Lettera a Edoarda, pediatra di comunità di V.Calia

di Vincenzo Calia (L’Unità 30-11-2016)
(da Stefano Toppi – CdB S. Paolo, Roma)

“Edward”
Sarà stato il 1982, ti ricordi?, mi ero trasferito da poco a Roma. Mi avevano messo in uno scantinato, “Poliambulatorio” lo chiamavano, ma i piccoli pazienti erano veramente pochi.
Poi arrivasti tu, spettinata e “cicciottella”, ti presentasti e mi chiedesti se ero disposto a spostarmi per fondare, insieme ad un gruppo di altre ragazze come te, un consultorio in periferia: accettai subito.
Cominciammo a lavorare insieme: un appartamento piccolo in una casa popolare, anche lì si scendeva qualche gradino, ma era bellissimo, ridipinto e arredato con amore.
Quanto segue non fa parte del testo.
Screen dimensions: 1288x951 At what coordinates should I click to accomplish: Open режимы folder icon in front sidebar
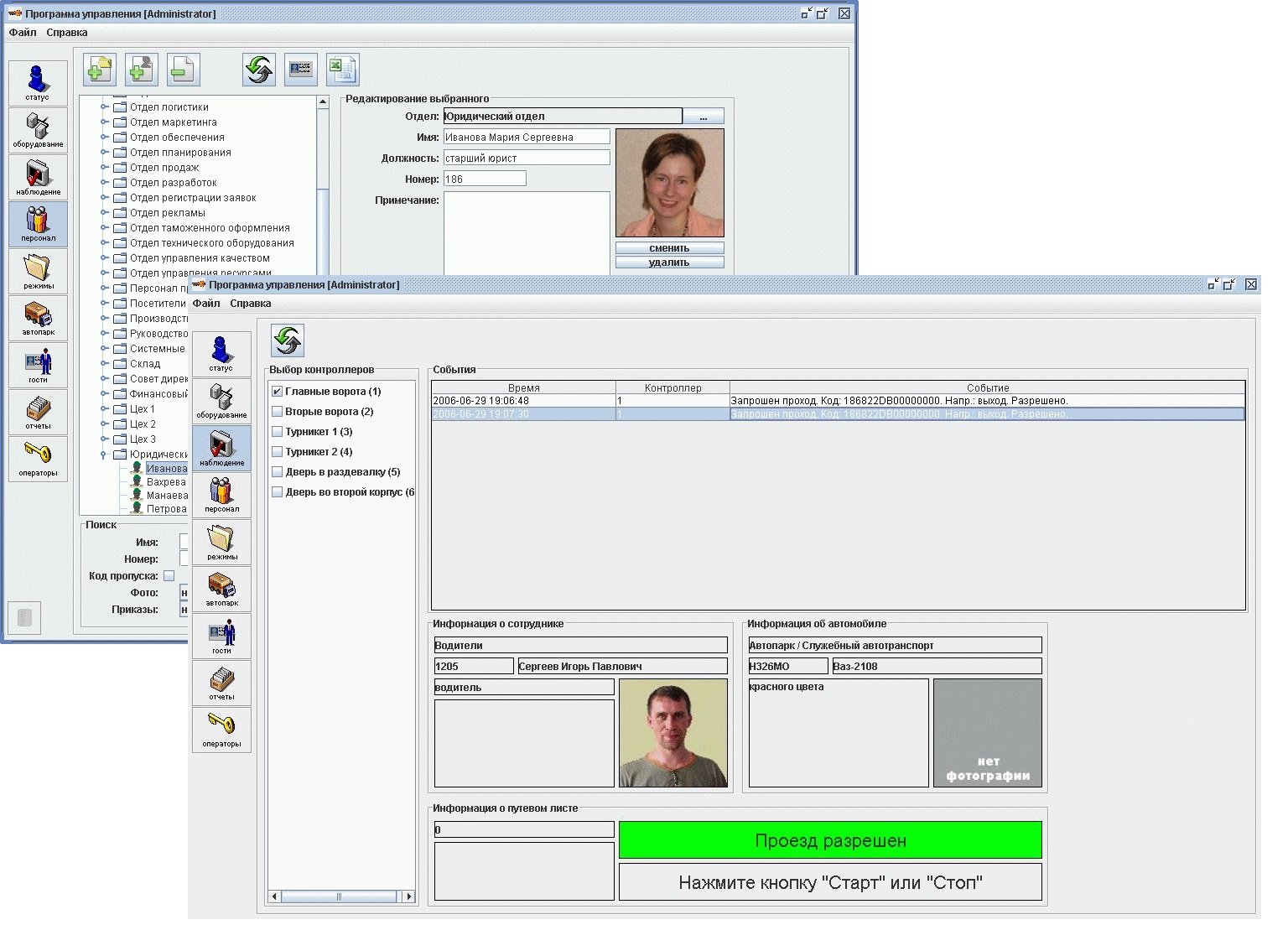(221, 541)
L’indirizzo era già un programma: via degli Angeli.

Nacque un consultorio che diventò presto un punto di riferimento per tutto il quartiere; ci alternavamo, io e te, nella stessa stanza, sulla stessa scrivania.
E subito cominciammo a litigare sulla disposizione dei mobili: io li mettevo in un modo, e tu li spostavi in un altro…
Avevamo anche un’idea diversa della pediatria: io sostenevo che dovesse essere tutta del pediatra “di base” e tu difendevi i consultori.
E come ci arrabbiavamo nelle nostre discussioni! Io dicevo che tu eri quella “cattiva”, come i personaggi interpretati da Edward G. Robinson: perciò cominciai a chiamarti Edward. Allora tu mi rispondevi: “Ricordati che ti ho tirato fuori da uno scantinato.”
Era vero, ma non l’avrei mai ammesso.
Anche se, più tardi, avrei trovato il modo di sdebitarmi.
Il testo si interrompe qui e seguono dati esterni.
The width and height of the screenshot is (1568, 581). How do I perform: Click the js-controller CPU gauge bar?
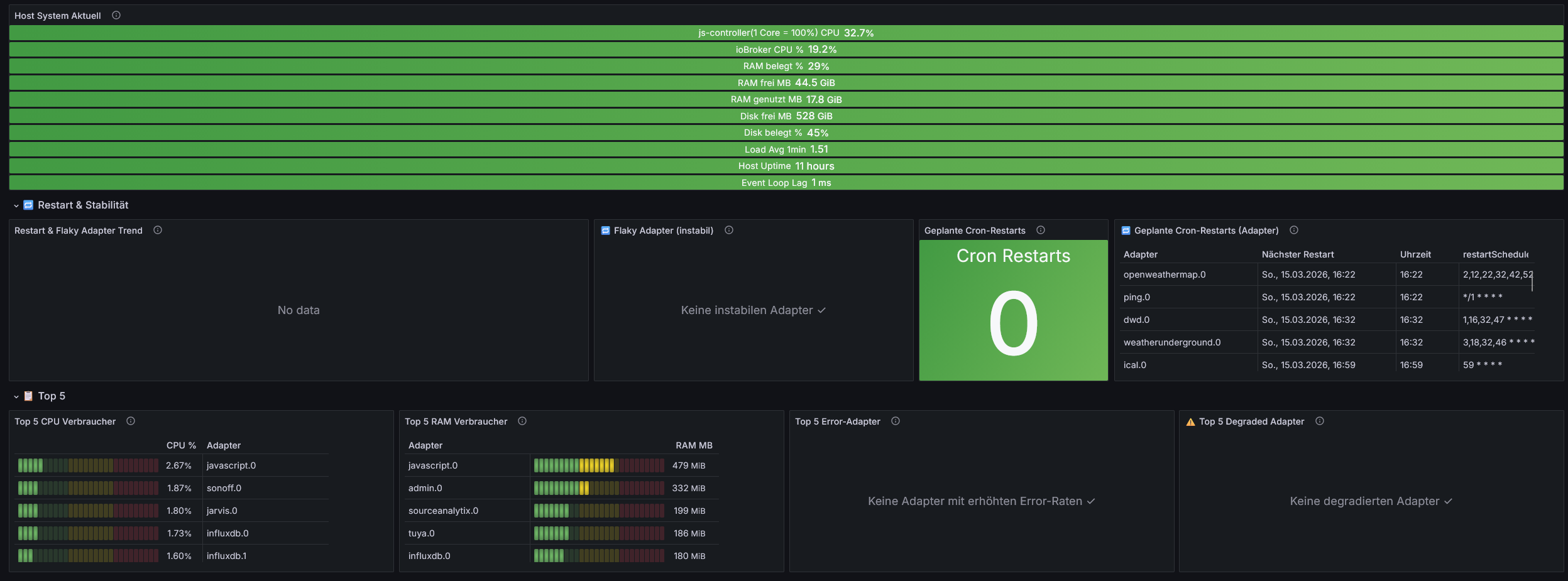(x=786, y=33)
Poi partisti per il Nicaragua, inseguendo un sogno, un ideale; tre o quattro anni, non ricordo più, ma successe di tutto. Il mitico consultorio di via degli Angeli fu chiuso all’improvviso: dicevano che i locali non erano idonei. Forse invece lo chiusero perché funzionava troppo bene. E così al tuo ritorno tutto fu diverso.
Era settembre, ti raccontai che avevo trovato un convegno bellissimo e dei pediatri come noi. Andammo insieme a Perugia per conoscere questa famosa ACP; viaggiammo sulla tua piccola macchina rossa, sgranocchiando croccantini (dietetici naturalmente). Fu quello il mio ringraziamento per avermi tirato fuori da quello scantinato.
Chi avrebbe immaginato, che molti anni più tardi, saresti diventata Presidente dell’ACP Lazio, e avresti svolto il lavoro che hai svolto con la tua consueta diligenza?

Quindi gli anni del Pedibas.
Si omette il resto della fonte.